Financing Sarah

How to Business Plan Profit and Loss

One of the most important steps of starting a business is having a business plan that outlines all aspects of the business. The business plan will need to have a company description, market analysis, mission, and of course, projected financials. Starting a business has never been easier than it is now, with countless of resources and specialized software at your disposal. A business plan may seem like a daunting and intimidating task to overcome when starting a business, but once the process is broken down step by step, it becomes quite easy. Read more for how to write a business plan for your business.

When getting a loan from a bank or individual, the financial projection is a section of the business plan that you do not want to get wrong. It will need to consider the smallest of financial details. Before starting to write a business plan, you will have done some research into the various costs associated with the type of business you are planning on starting. In this example, the business we will be focusing on is an organic grocery store that is located in an area with medium to high-wealth residents.

           The first step in starting financial projections is having sales projections that span up to 5 years. Having previous financial information about a similar business can be beneficial as it would give you a base to start with. But since this is a business being started from the ground up, you do not have the luxury of starting with historic financial information. You can start with the projections until you are able to research the breakeven point of the business.

           You will need to take into account many different aspects when calculating the projected revenue, such as market conditions, average household income, environment, taxes, logistics, seasons, and inventory levels. It might seem like a daunting task to start financial projections, but you can start with an estimate of the total units sold during a particular period, taking into account seasonal sales such as Thanksgiving, Christmas, and summer for example.

Once the breakeven point is projected, you can now start calculating the cost of goods sold, also known as COGS for short. COGS are everything you sold during a particular period, could be per month or per quarter. Deducting your COGS from your forecasted revenue will give you the gross profit margin of your business. Once the gross profit margin is calculated, you can then calculate all other aspects of the business. Marketing, rent, wages, and utilities. All of these costs are then subtracted from the gross margin.
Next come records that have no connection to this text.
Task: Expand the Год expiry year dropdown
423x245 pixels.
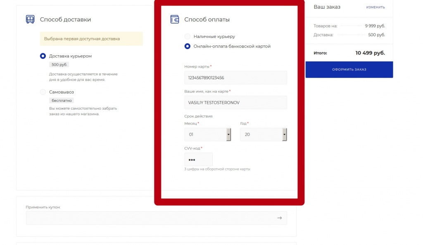Action: pos(263,134)
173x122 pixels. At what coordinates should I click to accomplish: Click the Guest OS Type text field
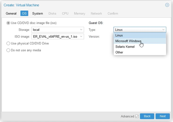pos(137,30)
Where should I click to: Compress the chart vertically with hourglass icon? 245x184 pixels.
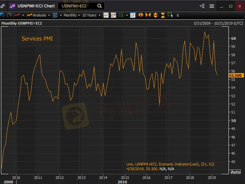pos(163,15)
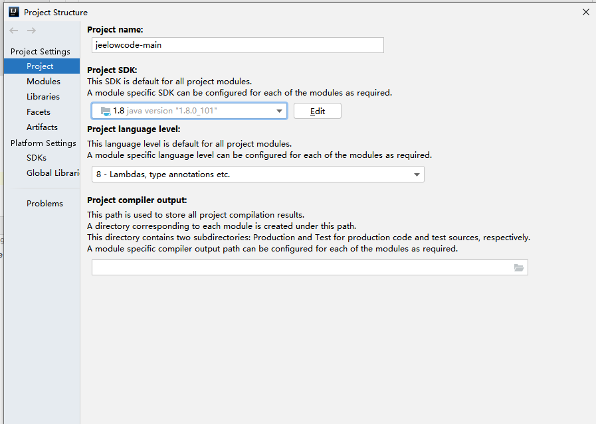Select Facets in the sidebar
596x424 pixels.
coord(39,112)
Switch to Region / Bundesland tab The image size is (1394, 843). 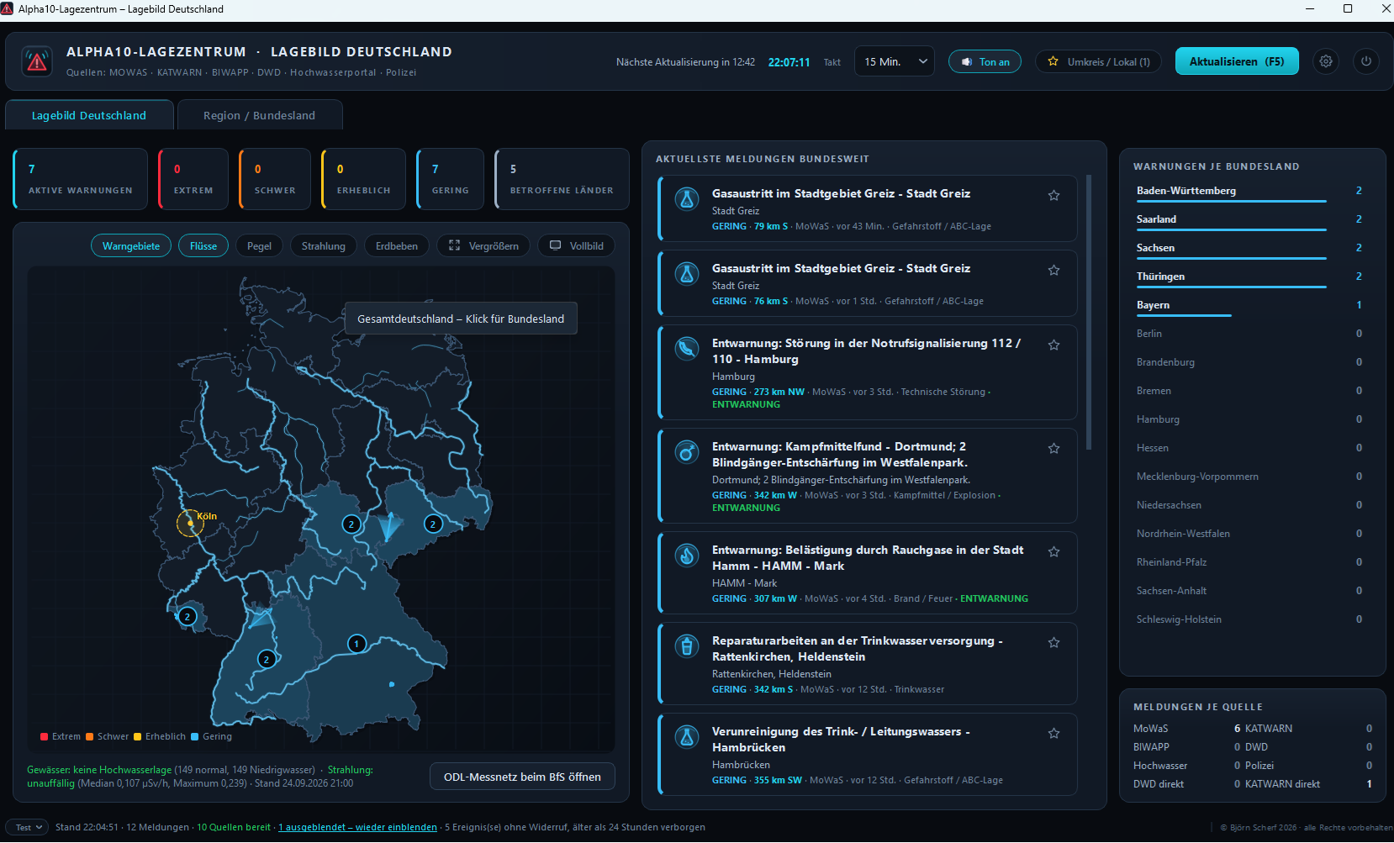click(x=260, y=115)
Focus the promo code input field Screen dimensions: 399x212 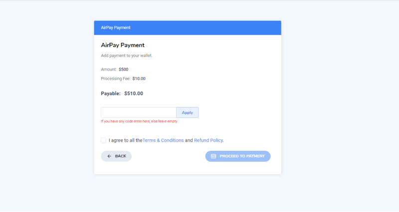coord(139,112)
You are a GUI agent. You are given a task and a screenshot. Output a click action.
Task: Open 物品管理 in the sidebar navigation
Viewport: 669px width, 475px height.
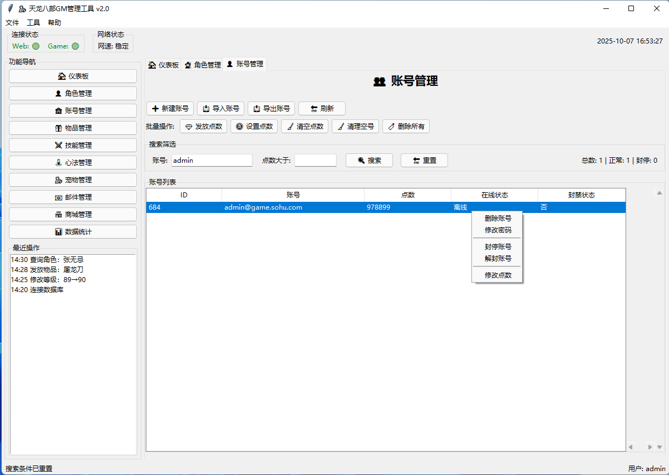(73, 128)
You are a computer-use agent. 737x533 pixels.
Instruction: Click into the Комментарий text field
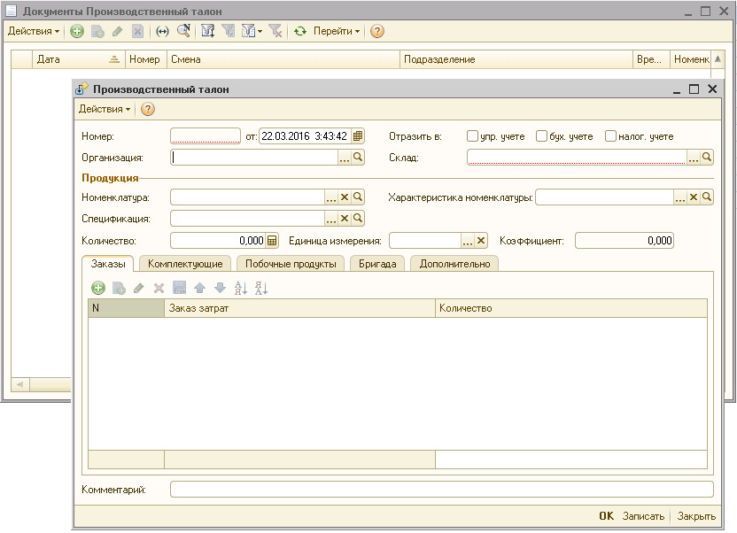point(441,490)
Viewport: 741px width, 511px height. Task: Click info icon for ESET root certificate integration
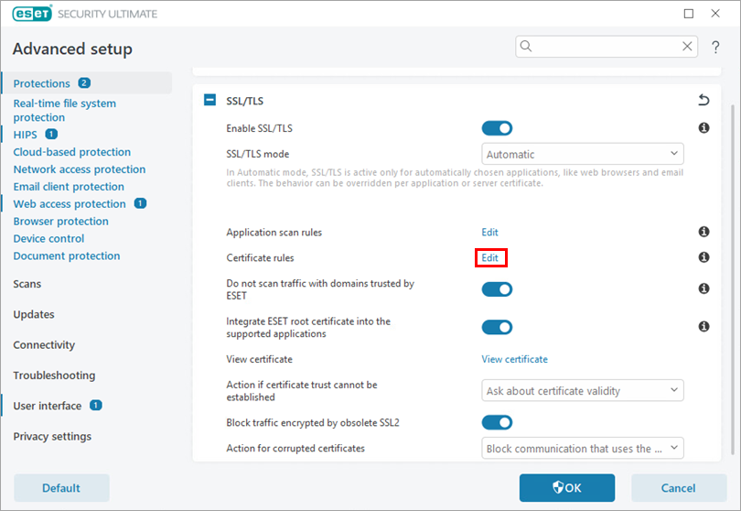click(703, 327)
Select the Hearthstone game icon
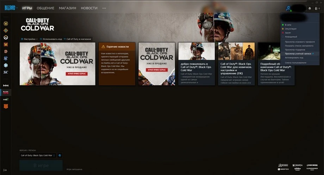Viewport: 324px width, 175px height. [6, 30]
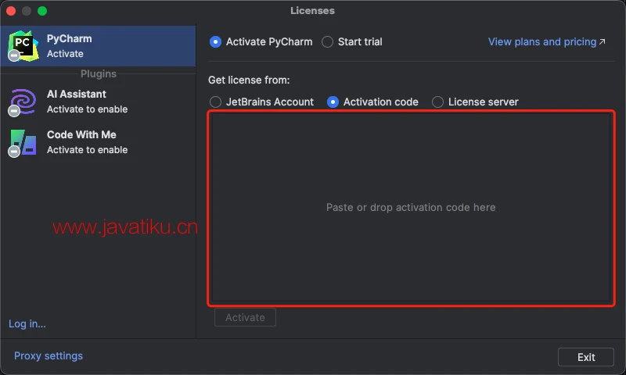Choose the License server radio option

438,102
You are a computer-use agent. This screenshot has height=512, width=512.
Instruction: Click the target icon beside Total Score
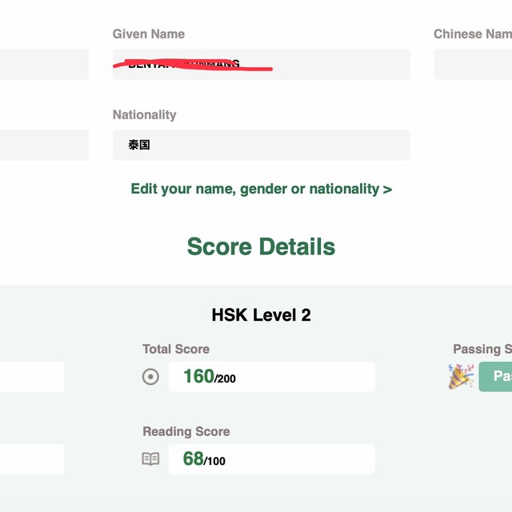(150, 377)
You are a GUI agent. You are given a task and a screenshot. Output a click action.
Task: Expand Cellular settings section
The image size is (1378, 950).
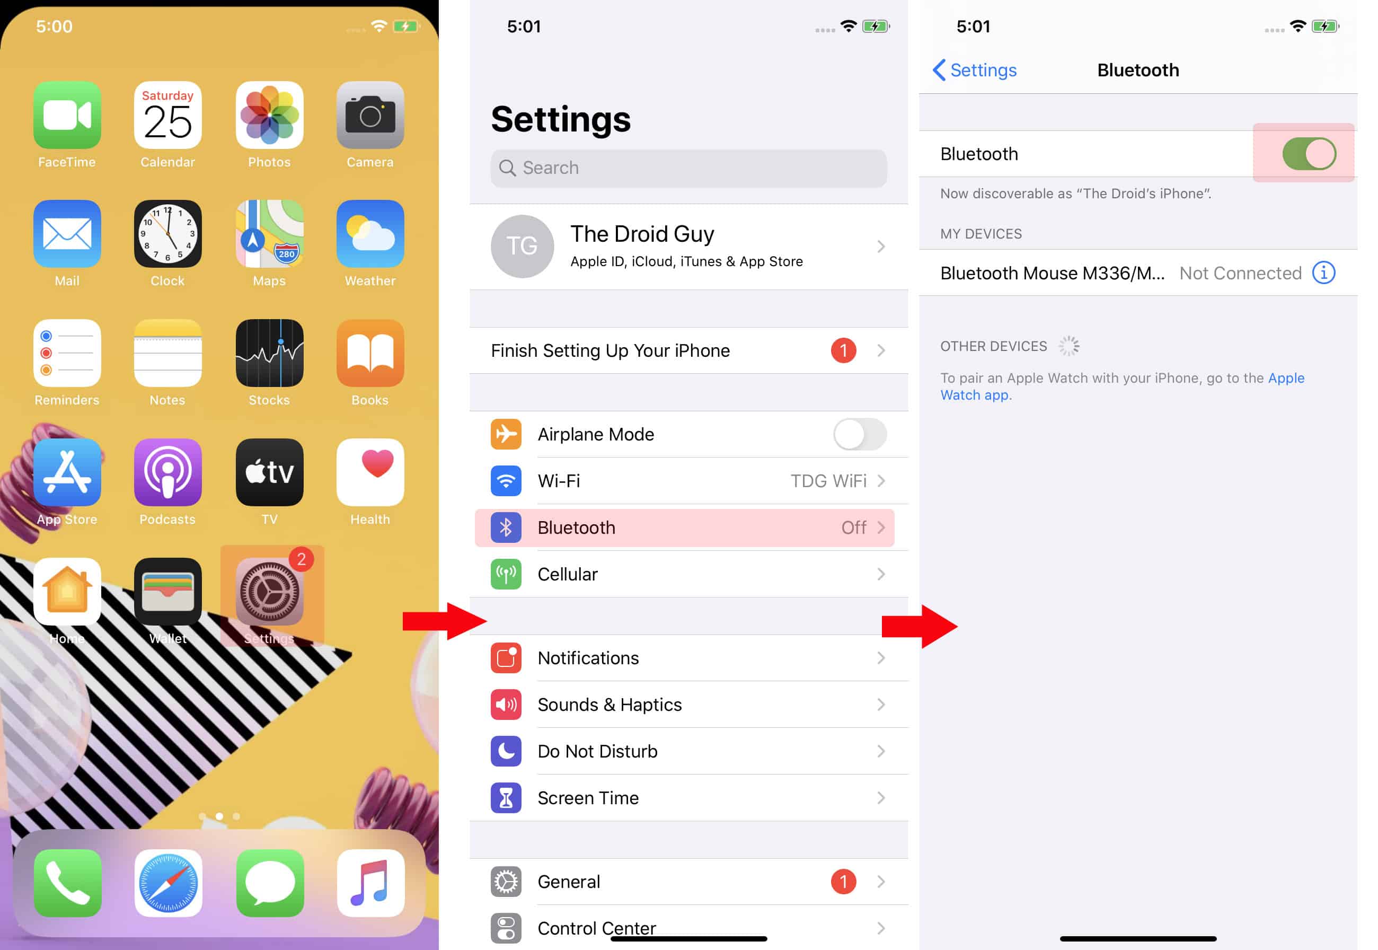tap(690, 574)
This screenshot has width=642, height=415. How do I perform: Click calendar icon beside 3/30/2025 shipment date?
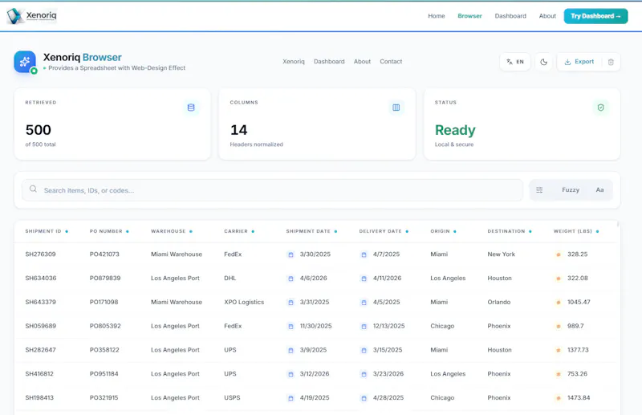coord(291,254)
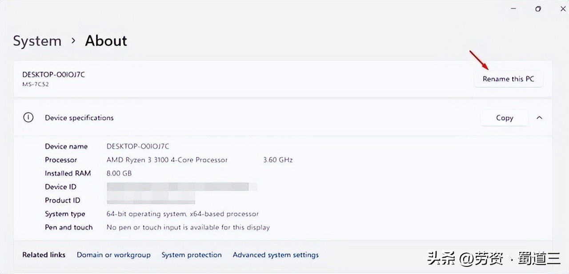
Task: Collapse the Device specifications section
Action: [x=539, y=117]
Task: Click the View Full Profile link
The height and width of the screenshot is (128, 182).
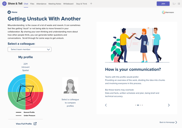Action: [x=24, y=124]
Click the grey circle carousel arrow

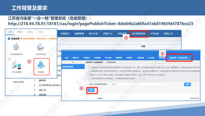9,59
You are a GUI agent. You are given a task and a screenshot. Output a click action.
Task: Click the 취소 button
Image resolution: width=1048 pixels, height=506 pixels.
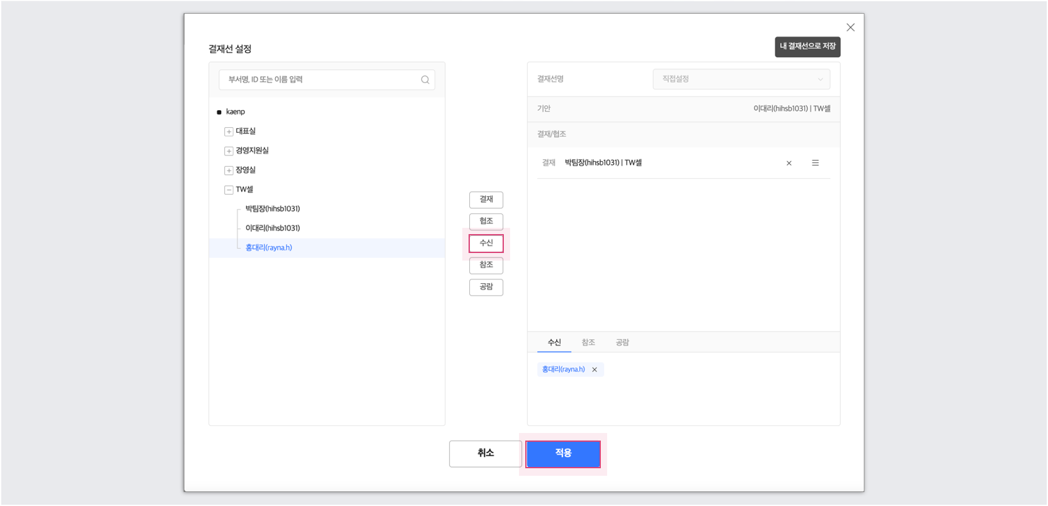tap(485, 454)
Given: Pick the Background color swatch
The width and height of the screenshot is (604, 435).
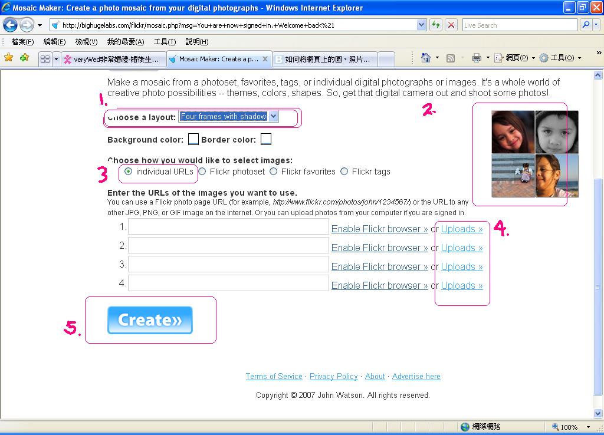Looking at the screenshot, I should coord(193,139).
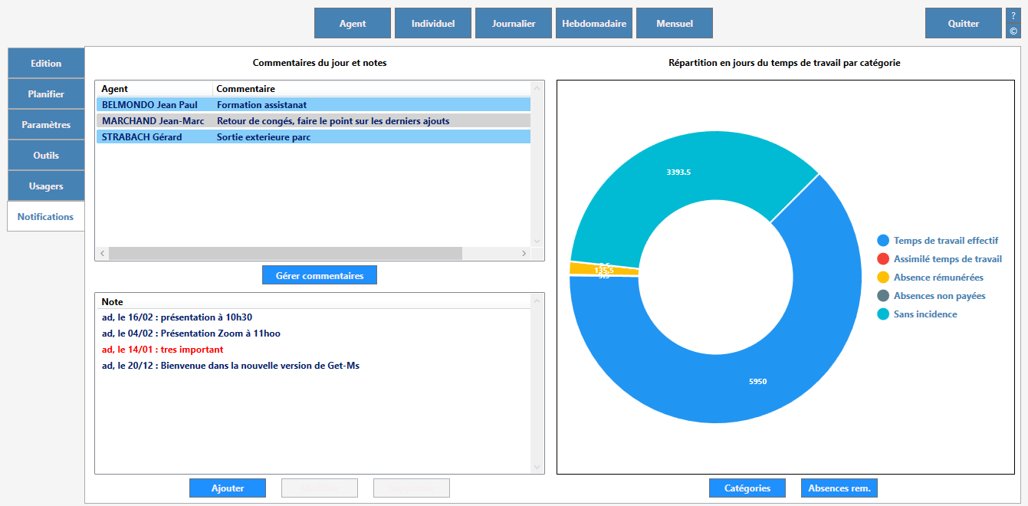Click the teal Sans incidence legend dot
The width and height of the screenshot is (1028, 506).
coord(883,314)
Finding an appropriate business location and rent estimate for the business might seem like a small task, but it is not as that will be used in the financial projections for the duration of the possible lease. The lease figures and conditions need to be realistic as it is a major part of the breakeven calculation. Not having an estimate or a rough figure for the cost of various aspects of a business can be a red flag for lenders.

The reason this happens is that lenders want to see someone who understands the business they are going to open and most importantly, understands the market they will be doing business in. Although they are only projections and are not actual figures, they still need to be realistic enough that you and the lender get an idea of the total costs associated with opening a grocery store.

           Financial statements need to reflect industry averages when using projections. Since the store is dealing with fresh produce and perishables, the store will experience inventory shrinkage. The shrinkage will also need to be factored into the spreadsheets as it is considered a loss to the business and you will need to adjust your prices accordingly. In the case of grocery stores, the national average is about 3% – 4%. Every industry has its average metrics, from retail stores to restaurants and it is up to the business owner to find and take into account metrics such as inventory shrinkage.

           Many different types of businesses have different regulations that business owners need to know about and follow. There are many other aspects of opening a grocery store and in the case of a grocery store, food regulations and food safety. You will need to apply to all appropriate government departments to ensure you are following the law.

           As a business owner, you will need to research and find all of the applicable laws, regulations, and permits needed to operate any store. Of course, laws and regulations vary from one country to another and you will need to see what is applicable in the city in which you want to do business.

           When dealing with any type of inventory, logistics would be a vital aspect that business owners need to take into account. In the case of fresh produce, having deliveries arrive at the location in a timely matter is incredibly important, as the store relies on fresh inventory to keep customers happy. The same is also true with other types of stores. Lack of inventory due to logistical problems means customers are left with little choice in what they can purchase.

           No matter how much planning you take into account, there will always be problems and as a business owner, you need to have a plan B for when things go wrong, called a contingency plan. These can be plans for a wide range of problems, from logistical problems to cash flow problems. You will always need to have a backup plan in place no matter how sure you are that there will not be problems. In the case of a grocery store, for example, you will need a plan for what will happen if the produce logistics are late or what will happen if the produce arrives spoiled.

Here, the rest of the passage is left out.